— PROBLEM STATEMENT —
Leaving the images behind, copy every line of the records exactly.

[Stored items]
************

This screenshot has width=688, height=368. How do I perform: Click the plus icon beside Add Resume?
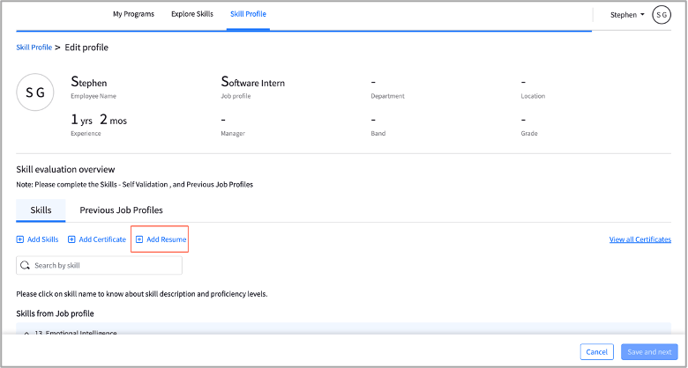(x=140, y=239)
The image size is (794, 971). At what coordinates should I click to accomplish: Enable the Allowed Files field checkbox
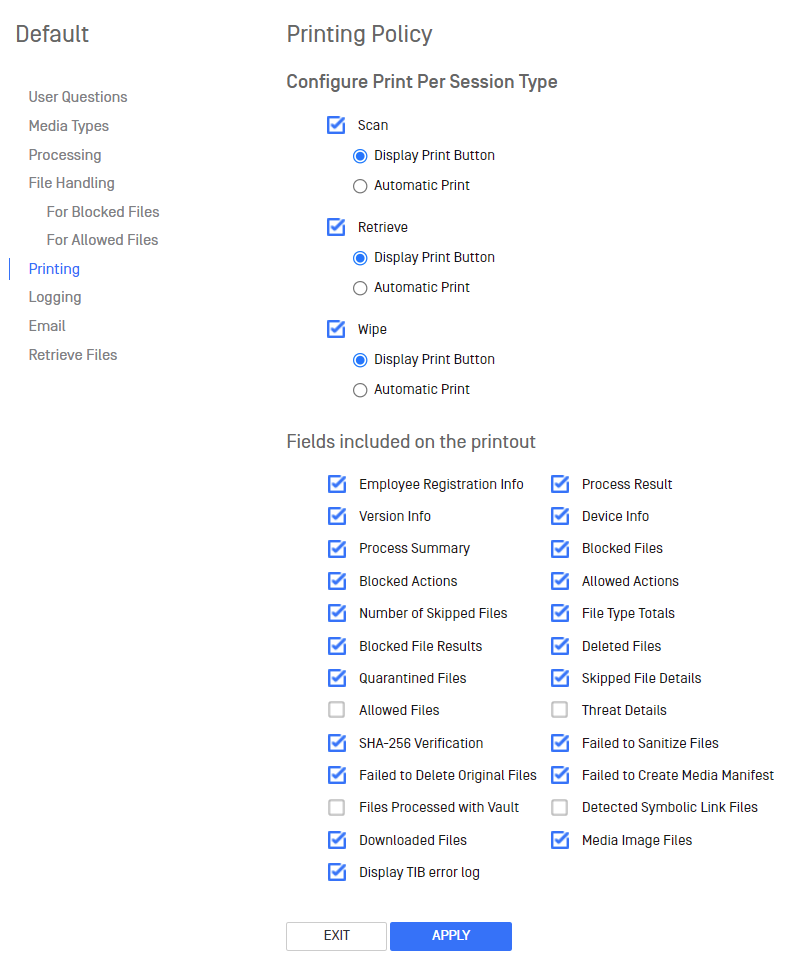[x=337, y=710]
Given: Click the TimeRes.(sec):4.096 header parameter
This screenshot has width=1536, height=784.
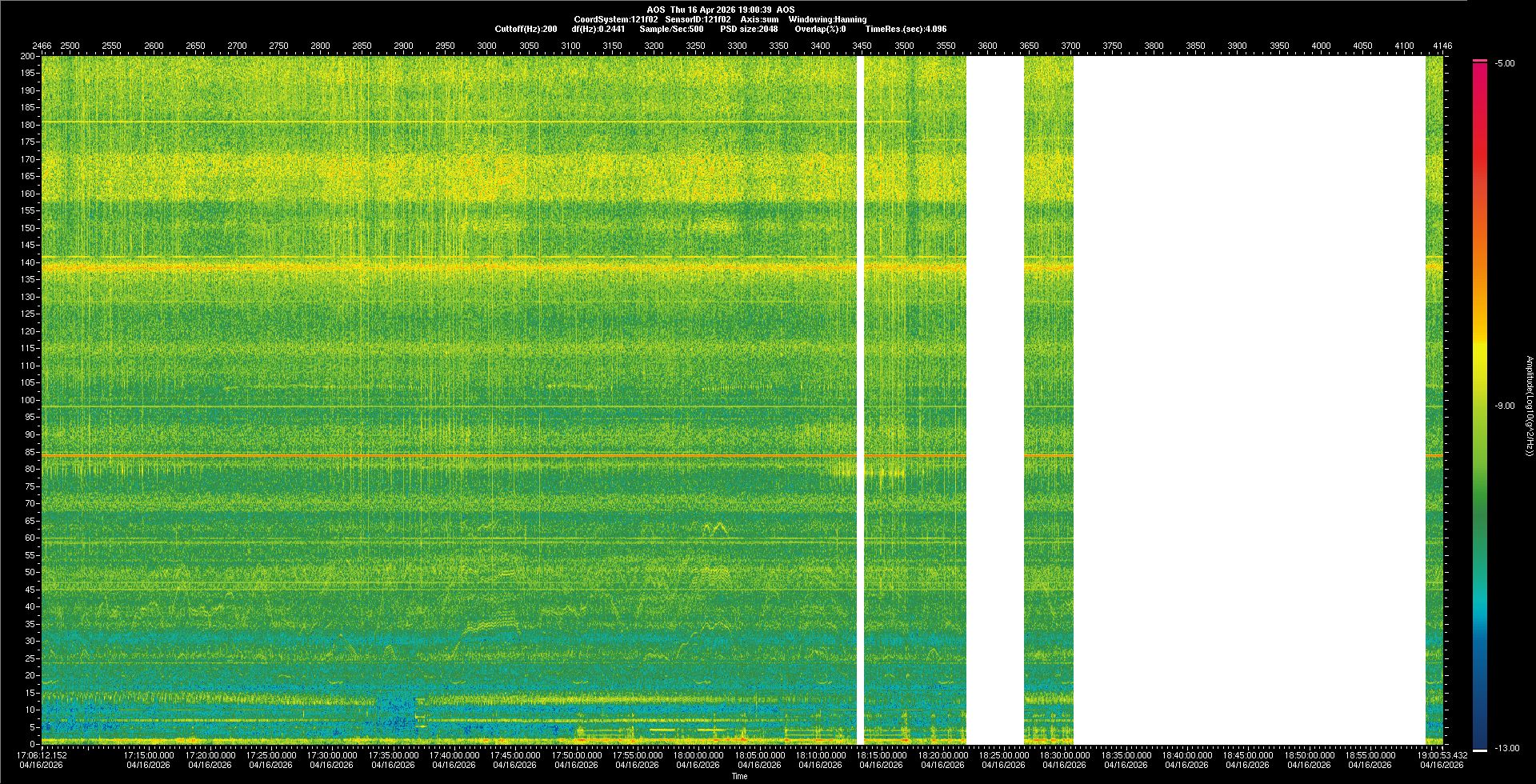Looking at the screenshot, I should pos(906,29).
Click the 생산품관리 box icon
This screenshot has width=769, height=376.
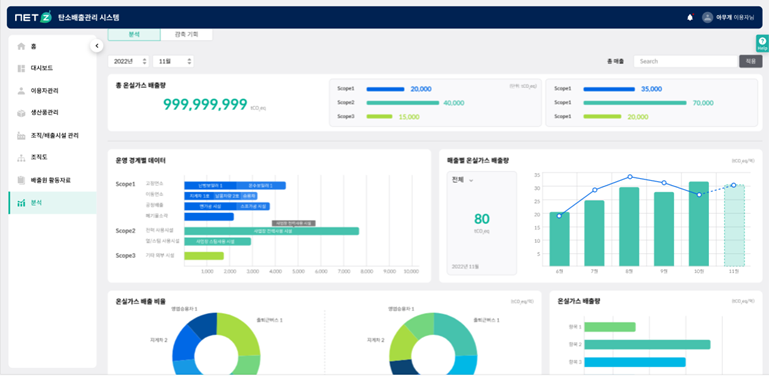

************

— SOLVED EXERCISE —
This screenshot has width=688, height=368. How do I perform: Click the plus icon beside Add Resume?
(x=140, y=239)
The image size is (794, 971). At what coordinates should I click to accomplish: Enable the Allowed Files field checkbox
[x=337, y=710]
Given: Click the TimeRes.(sec):4.096 header parameter
This screenshot has width=1536, height=784.
Looking at the screenshot, I should pos(906,29).
Click the 생산품관리 box icon
This screenshot has width=769, height=376.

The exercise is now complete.